Much of the remainder of the film covers Bahari’s time spent in prison where, when not being beaten or brutally interrogated by the assigned specialist he calls Rosewater (Kim Bodnia) – after the scent of his cologne, he endures haunting visits by the ghosts of his father and sister who were both arrested and spent time in the same infamous Iranian jail where he is currently housed.
Ironically, many of the film’s most humorous moments come from Bahari’s interactions with Rosewater who inquires about the journalist’s frequent trips to the U.S. The relationship between captor and captive changes as Bahari feeds his curious interrogator ridiculous stories of his addiction to western massage parlors and the semi-salacious happenings common to such establishments. Stewart handles this change of tone like a veteran director, never allowing the snide humor to undermine the gravity of Bahari’s situation.

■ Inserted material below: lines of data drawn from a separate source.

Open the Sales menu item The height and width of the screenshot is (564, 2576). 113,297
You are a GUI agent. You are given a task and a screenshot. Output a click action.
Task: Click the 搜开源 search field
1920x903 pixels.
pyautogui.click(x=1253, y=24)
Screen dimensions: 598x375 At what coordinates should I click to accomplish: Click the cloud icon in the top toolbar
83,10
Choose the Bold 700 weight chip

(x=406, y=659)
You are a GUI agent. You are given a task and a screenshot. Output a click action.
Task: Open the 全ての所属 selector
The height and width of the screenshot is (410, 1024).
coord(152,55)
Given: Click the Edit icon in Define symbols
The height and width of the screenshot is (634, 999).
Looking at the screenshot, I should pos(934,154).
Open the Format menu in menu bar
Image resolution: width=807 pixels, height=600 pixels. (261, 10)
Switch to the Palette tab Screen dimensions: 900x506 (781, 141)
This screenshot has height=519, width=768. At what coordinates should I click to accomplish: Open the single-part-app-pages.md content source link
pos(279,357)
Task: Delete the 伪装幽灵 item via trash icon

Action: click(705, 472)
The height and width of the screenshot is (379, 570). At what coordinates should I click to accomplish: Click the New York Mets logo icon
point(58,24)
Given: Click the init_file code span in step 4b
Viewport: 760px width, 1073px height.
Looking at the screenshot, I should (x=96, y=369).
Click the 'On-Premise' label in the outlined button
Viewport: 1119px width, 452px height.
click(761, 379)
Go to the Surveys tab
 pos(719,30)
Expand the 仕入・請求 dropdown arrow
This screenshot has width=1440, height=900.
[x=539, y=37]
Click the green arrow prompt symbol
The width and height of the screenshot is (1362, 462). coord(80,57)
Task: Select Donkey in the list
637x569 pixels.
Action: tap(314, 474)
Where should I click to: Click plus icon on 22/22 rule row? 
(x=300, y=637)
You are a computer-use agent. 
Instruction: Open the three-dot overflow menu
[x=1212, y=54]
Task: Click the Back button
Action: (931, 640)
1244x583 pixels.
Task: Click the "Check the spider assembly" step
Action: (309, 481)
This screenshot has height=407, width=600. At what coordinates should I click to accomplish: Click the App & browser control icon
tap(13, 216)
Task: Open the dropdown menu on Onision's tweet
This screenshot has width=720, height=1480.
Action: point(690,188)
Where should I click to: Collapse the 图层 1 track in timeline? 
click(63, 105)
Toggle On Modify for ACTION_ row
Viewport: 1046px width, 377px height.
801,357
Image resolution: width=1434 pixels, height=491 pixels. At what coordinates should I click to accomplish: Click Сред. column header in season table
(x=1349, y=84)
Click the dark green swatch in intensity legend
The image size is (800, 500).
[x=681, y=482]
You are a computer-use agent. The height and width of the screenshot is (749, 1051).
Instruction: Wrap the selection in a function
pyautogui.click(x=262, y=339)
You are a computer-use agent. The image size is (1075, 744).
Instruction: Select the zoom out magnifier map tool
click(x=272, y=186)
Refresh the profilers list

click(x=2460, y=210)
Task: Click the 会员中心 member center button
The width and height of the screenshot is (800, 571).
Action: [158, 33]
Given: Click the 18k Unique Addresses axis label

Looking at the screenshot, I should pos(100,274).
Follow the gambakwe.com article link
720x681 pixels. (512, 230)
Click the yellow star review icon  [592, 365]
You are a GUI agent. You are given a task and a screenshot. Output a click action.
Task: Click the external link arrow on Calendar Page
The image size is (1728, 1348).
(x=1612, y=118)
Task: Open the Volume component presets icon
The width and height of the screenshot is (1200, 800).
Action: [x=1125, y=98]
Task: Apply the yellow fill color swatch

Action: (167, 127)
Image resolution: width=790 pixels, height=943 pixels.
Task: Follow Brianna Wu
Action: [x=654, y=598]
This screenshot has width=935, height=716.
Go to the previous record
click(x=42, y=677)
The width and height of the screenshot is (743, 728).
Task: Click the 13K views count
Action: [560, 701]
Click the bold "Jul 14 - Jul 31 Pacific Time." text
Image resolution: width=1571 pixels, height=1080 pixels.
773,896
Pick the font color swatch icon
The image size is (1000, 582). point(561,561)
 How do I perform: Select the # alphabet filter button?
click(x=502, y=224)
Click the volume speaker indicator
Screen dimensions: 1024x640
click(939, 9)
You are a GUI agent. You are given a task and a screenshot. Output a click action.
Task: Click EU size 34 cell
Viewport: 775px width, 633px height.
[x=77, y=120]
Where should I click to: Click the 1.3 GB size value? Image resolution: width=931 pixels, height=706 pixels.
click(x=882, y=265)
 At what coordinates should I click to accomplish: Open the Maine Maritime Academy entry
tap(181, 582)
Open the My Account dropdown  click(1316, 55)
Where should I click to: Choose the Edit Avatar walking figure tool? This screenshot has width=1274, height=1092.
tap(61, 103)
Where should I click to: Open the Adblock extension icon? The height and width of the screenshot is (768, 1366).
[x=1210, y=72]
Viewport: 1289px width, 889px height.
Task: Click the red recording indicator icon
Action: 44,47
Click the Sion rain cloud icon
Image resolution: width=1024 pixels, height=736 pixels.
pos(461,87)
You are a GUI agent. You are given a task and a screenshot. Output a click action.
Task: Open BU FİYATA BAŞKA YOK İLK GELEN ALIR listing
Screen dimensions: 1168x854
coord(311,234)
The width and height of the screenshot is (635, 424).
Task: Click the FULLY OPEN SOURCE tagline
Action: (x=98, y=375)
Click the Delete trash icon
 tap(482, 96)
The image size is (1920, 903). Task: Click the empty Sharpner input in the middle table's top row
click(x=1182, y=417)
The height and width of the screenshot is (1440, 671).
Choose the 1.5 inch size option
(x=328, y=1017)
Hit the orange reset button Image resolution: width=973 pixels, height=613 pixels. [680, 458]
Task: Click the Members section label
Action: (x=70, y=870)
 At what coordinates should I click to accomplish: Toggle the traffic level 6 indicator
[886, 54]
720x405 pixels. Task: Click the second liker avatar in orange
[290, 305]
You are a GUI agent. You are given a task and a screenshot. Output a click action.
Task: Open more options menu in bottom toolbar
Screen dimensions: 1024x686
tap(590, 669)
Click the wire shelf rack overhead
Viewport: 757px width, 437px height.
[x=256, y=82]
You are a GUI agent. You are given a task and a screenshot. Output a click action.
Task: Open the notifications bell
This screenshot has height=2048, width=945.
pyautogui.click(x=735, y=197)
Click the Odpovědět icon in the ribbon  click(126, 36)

One must wonder about the intent and impetus for Stewart choosing this topic as his virgin foray into filmmaking. Is he attempting atonement for his perceived part in Bahari’s capture? An argument can be made that if The Daily Show had not filmed that interview in the Tehran cafe, Iran’s government wouldn’t have had the evidence it so proudly used as motivation for Bahari’s incarceration. But then we begin to better understand Stewart’s point. It’s not about the evidence, nor does the truth matter. It’s about the insanity and foolishness when the clash of cultural ideals are exposed by repressive theocratic regimes around the world.
MPAA Rating: R for language including some crude references, and violent content.
Runtime: 103 mins
Director: Jon Stewart
Writer: Jon Stewart
Cast: Gael García Bernal, Kim Bodnia, Dimitri Leonidas
Genre: Biography | Drama
Memorable Movie Quote: "What's this? Porno?"
Distributor: Open Road Films
Official Site: https://www.facebook.com/Rosewatermovie
Release Date: November 14, 2014
DVD/Blu-ray Release Date: No details available.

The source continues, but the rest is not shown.